Line tally for the word "computer": count the lines below that contain it and reply with the number alone.

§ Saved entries
———

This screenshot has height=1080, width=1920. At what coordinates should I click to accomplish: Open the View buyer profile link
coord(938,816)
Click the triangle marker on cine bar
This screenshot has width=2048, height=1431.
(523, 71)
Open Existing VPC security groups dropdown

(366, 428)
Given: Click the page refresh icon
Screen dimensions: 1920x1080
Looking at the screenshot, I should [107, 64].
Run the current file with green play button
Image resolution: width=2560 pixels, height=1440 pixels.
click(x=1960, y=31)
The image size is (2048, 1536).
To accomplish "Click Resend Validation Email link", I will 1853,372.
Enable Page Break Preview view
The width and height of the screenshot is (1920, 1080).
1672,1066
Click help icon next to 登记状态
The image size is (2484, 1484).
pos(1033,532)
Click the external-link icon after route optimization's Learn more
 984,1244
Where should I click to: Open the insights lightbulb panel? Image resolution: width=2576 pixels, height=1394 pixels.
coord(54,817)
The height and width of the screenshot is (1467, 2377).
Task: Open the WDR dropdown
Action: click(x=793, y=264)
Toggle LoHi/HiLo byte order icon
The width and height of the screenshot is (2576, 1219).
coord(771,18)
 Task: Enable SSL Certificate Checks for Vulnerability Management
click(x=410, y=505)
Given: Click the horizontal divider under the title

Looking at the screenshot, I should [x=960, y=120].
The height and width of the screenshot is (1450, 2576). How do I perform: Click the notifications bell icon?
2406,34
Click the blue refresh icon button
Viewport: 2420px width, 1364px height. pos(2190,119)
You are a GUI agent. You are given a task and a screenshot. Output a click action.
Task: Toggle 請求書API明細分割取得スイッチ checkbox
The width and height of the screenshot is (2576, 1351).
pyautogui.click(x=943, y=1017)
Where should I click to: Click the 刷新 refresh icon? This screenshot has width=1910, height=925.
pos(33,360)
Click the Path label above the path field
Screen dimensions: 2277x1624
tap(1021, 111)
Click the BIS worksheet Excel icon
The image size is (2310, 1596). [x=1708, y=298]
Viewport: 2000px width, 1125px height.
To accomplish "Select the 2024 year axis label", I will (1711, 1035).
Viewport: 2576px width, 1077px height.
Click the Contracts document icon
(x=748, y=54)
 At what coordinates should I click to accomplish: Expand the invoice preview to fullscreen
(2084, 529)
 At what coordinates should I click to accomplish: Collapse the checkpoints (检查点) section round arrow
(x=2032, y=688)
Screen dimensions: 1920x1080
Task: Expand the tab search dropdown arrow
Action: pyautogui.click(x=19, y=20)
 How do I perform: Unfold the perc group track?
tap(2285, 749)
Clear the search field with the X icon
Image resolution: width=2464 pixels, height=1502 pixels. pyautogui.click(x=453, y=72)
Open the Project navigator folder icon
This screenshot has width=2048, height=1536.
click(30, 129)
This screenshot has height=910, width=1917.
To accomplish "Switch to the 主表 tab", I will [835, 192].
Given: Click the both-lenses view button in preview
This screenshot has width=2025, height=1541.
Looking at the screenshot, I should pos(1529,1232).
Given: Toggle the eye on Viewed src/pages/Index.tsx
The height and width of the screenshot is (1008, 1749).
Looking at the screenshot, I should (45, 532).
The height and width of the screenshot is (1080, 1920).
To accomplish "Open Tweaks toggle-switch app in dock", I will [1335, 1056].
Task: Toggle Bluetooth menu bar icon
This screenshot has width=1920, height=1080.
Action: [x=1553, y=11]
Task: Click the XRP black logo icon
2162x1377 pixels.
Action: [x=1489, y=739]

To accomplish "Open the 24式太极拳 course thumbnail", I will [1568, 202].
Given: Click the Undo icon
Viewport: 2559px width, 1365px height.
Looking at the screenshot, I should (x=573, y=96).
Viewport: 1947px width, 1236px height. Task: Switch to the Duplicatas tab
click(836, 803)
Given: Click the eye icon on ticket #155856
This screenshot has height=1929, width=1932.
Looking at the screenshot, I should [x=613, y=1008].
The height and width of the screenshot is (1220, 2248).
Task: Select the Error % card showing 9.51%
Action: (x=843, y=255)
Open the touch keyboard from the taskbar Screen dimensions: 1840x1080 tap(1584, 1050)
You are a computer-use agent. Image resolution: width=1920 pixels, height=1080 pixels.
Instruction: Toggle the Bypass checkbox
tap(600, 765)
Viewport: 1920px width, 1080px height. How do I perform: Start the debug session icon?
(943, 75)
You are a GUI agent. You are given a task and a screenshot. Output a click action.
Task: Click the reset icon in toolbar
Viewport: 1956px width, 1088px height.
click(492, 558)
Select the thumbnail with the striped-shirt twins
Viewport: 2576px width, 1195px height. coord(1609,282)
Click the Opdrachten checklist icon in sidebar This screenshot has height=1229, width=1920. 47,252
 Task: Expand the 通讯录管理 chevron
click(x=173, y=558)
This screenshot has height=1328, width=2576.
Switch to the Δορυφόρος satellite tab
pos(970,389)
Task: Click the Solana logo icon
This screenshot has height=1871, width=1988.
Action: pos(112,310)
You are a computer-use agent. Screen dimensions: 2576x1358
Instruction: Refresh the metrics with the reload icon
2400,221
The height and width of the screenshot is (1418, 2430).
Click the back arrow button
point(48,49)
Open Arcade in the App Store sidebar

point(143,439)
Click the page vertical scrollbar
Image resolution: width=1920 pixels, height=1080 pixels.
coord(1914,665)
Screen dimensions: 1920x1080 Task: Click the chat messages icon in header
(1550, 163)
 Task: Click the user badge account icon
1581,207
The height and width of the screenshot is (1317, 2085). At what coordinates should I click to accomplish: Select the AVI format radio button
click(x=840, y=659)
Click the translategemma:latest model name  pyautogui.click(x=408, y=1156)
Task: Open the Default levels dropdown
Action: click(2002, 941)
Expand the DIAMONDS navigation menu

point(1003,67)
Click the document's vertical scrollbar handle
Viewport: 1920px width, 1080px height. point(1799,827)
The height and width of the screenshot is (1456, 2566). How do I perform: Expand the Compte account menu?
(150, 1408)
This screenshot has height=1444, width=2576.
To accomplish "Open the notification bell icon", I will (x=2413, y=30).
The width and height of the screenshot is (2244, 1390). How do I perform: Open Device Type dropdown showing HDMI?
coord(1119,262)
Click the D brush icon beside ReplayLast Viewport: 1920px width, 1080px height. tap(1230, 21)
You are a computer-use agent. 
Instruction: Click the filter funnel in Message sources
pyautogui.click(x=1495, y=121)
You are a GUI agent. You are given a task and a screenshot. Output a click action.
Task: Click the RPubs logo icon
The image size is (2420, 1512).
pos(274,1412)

———

§ Exercise output
3